* **What you will do**:
In the records below, tally every line containing "Tome". Report only the total.

*** Opening of Listed entries ***

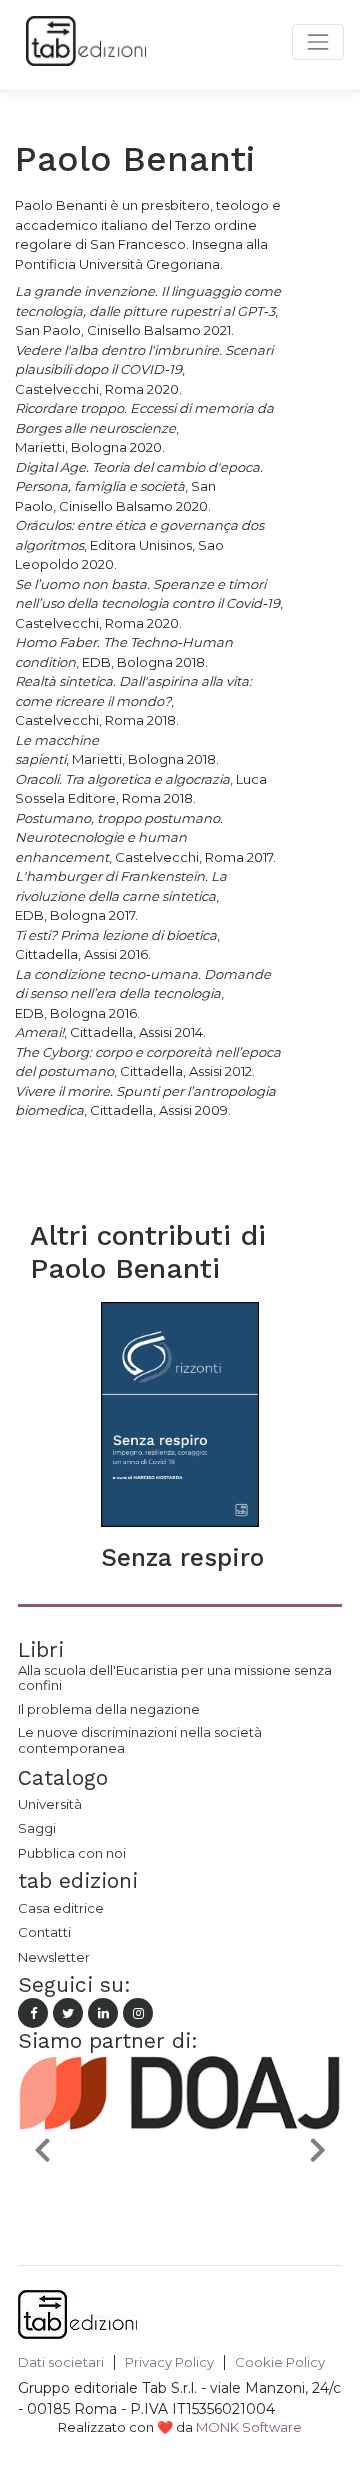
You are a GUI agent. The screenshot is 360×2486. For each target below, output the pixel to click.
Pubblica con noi (72, 1853)
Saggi (37, 1828)
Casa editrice (61, 1908)
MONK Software (249, 2427)
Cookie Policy (280, 2362)
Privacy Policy (169, 2362)
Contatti (44, 1932)
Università (50, 1804)
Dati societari (61, 2362)
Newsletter (54, 1957)
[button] (42, 2149)
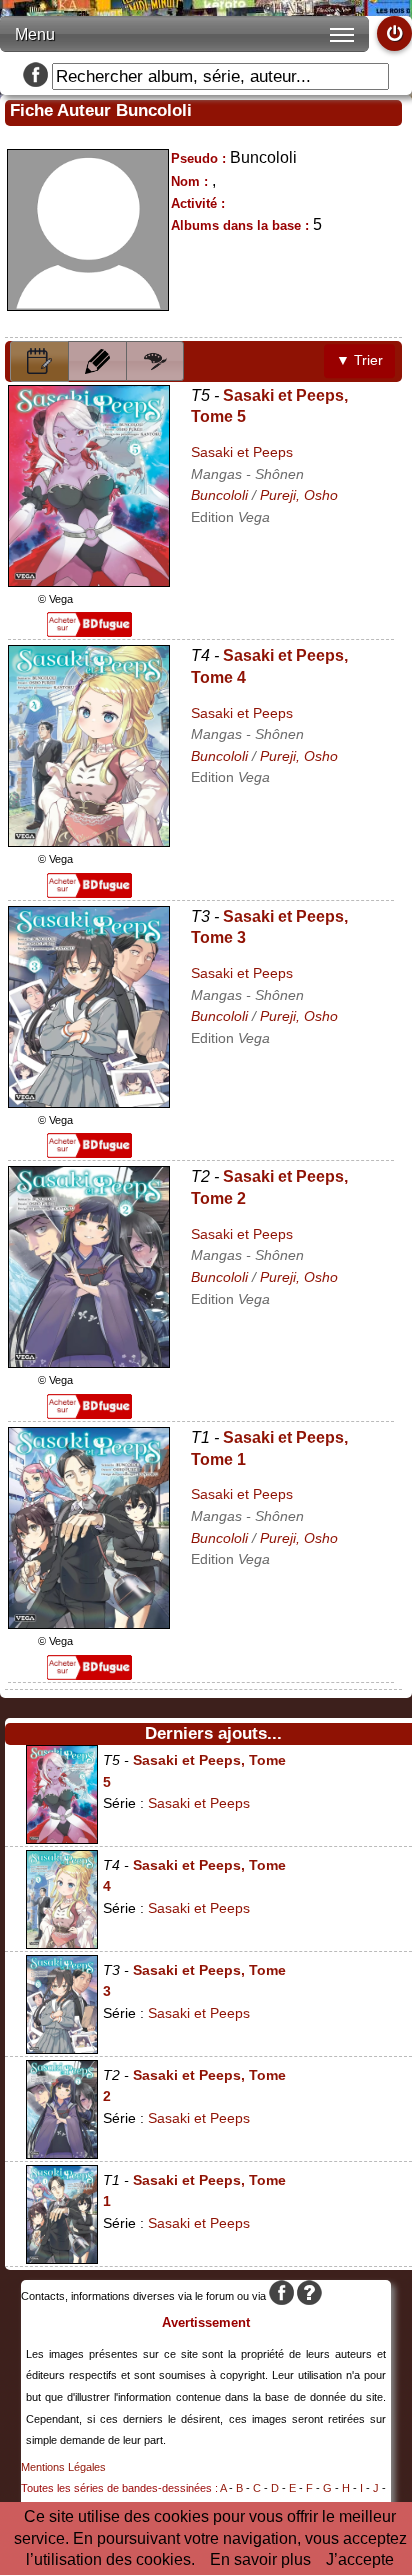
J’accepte (360, 2559)
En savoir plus (260, 2559)
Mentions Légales (63, 2467)
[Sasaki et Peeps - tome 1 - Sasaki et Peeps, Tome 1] (89, 1623)
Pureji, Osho (299, 495)
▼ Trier (359, 360)
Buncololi (219, 495)
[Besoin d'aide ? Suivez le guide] (309, 2296)
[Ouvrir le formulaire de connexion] (394, 33)
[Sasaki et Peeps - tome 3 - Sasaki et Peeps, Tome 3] (89, 1102)
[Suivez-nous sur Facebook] (35, 76)
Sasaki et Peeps (242, 452)
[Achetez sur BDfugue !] (89, 631)
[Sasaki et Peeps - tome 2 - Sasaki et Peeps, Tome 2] (89, 1362)
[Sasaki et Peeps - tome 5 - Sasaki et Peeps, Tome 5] (89, 581)
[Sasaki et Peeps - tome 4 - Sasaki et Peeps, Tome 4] (89, 841)
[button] (39, 361)
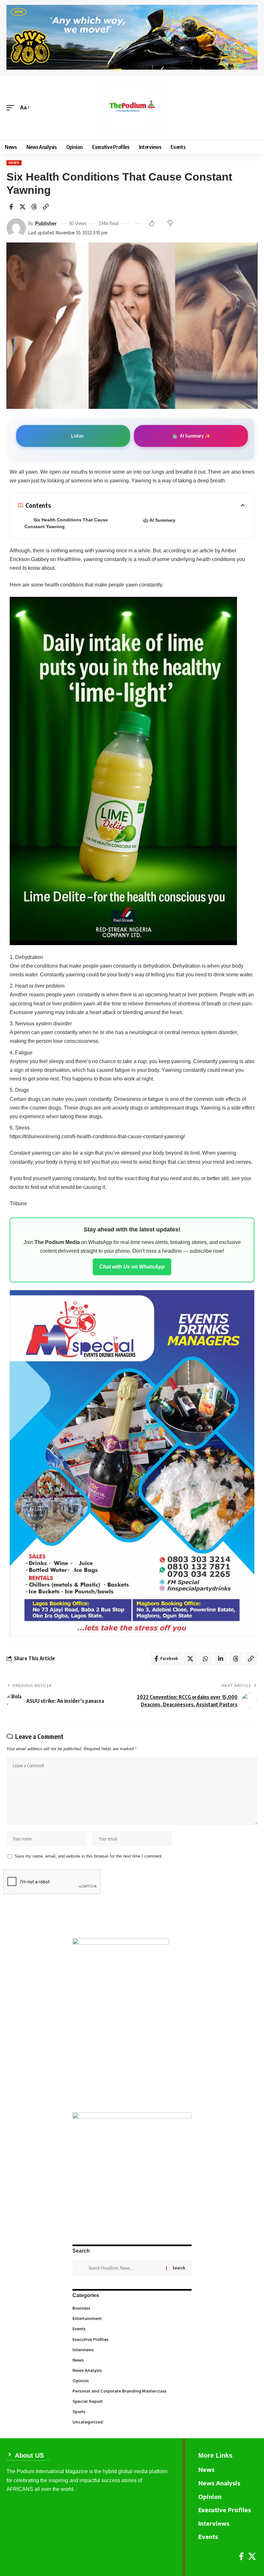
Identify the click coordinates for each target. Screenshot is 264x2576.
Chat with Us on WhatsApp (132, 1266)
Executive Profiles (131, 2339)
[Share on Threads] (34, 207)
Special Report (131, 2401)
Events (131, 2328)
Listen (73, 436)
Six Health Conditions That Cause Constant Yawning (66, 523)
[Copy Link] (45, 207)
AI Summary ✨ (191, 436)
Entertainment (131, 2318)
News (14, 162)
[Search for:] (125, 2268)
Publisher (46, 223)
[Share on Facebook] (10, 207)
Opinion (131, 2380)
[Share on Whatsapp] (205, 1658)
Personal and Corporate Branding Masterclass (131, 2390)
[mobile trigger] (11, 107)
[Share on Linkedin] (220, 1658)
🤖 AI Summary (159, 520)
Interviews (131, 2349)
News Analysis (131, 2370)
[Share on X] (22, 207)
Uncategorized (131, 2421)
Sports (131, 2411)
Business (131, 2308)
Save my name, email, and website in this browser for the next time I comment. (88, 1856)
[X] (252, 2556)
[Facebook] (241, 2556)
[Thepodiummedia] (132, 107)
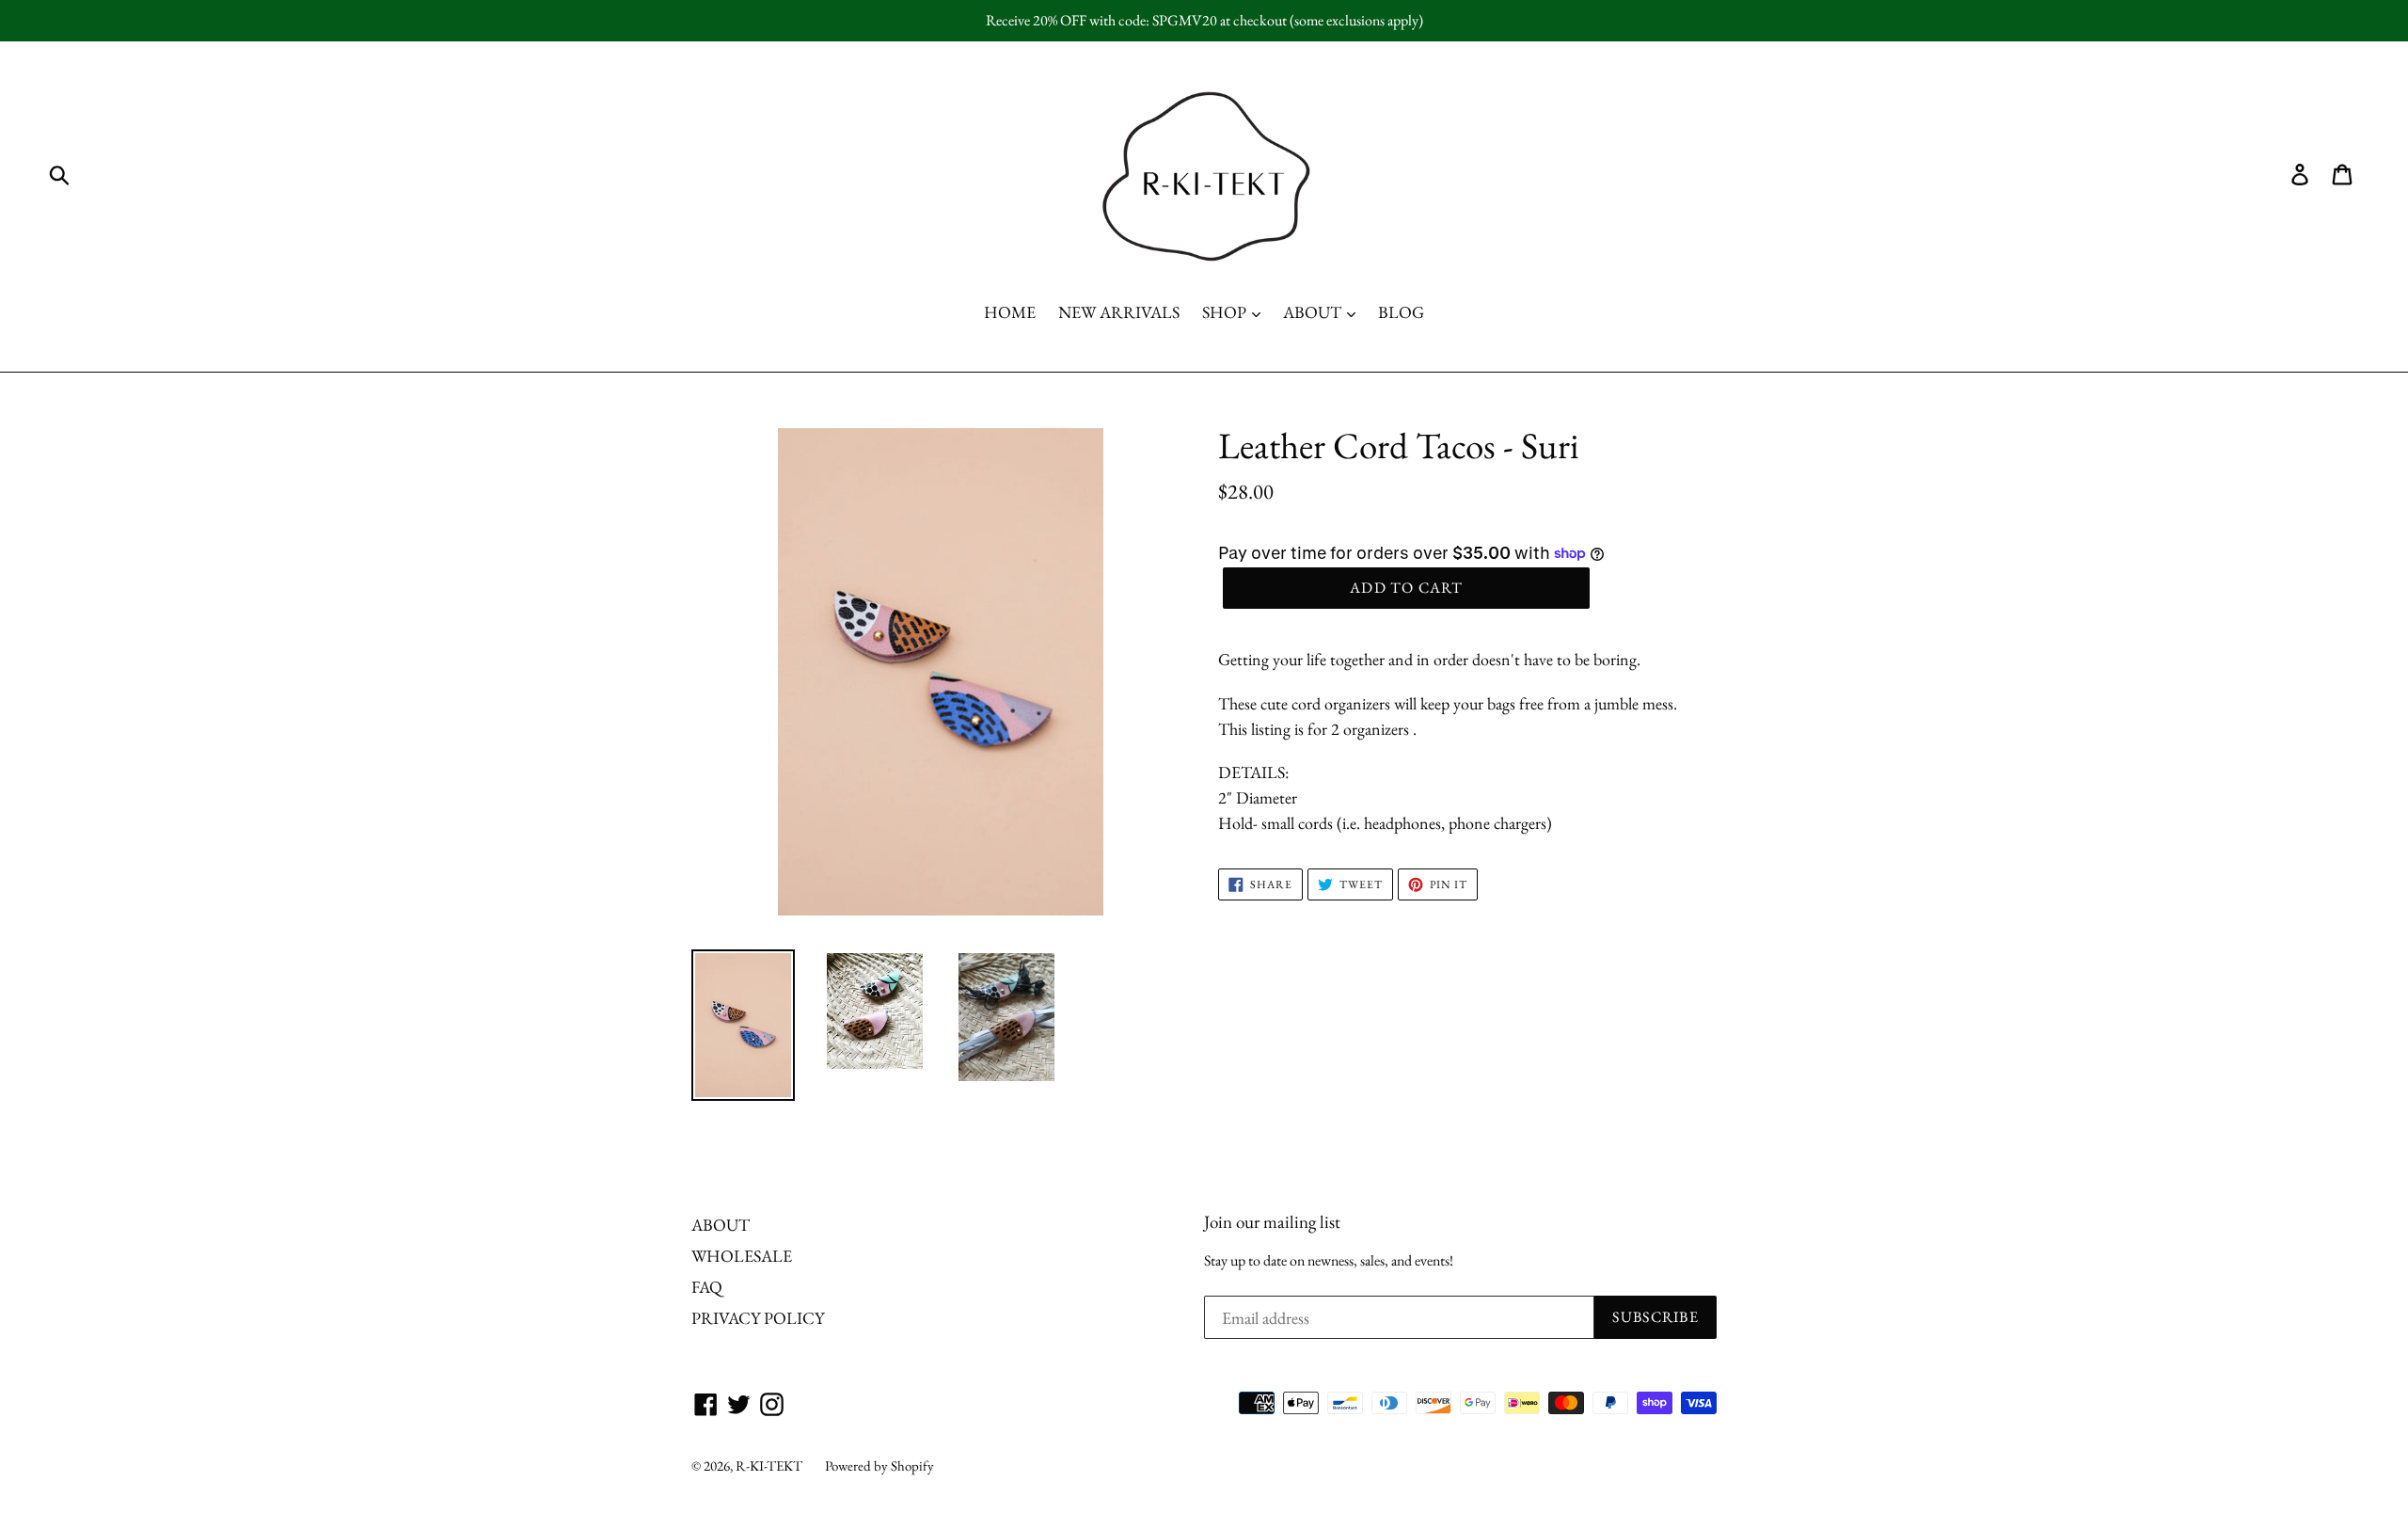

*** Close of Listed entries ***

* **Answer section**:
5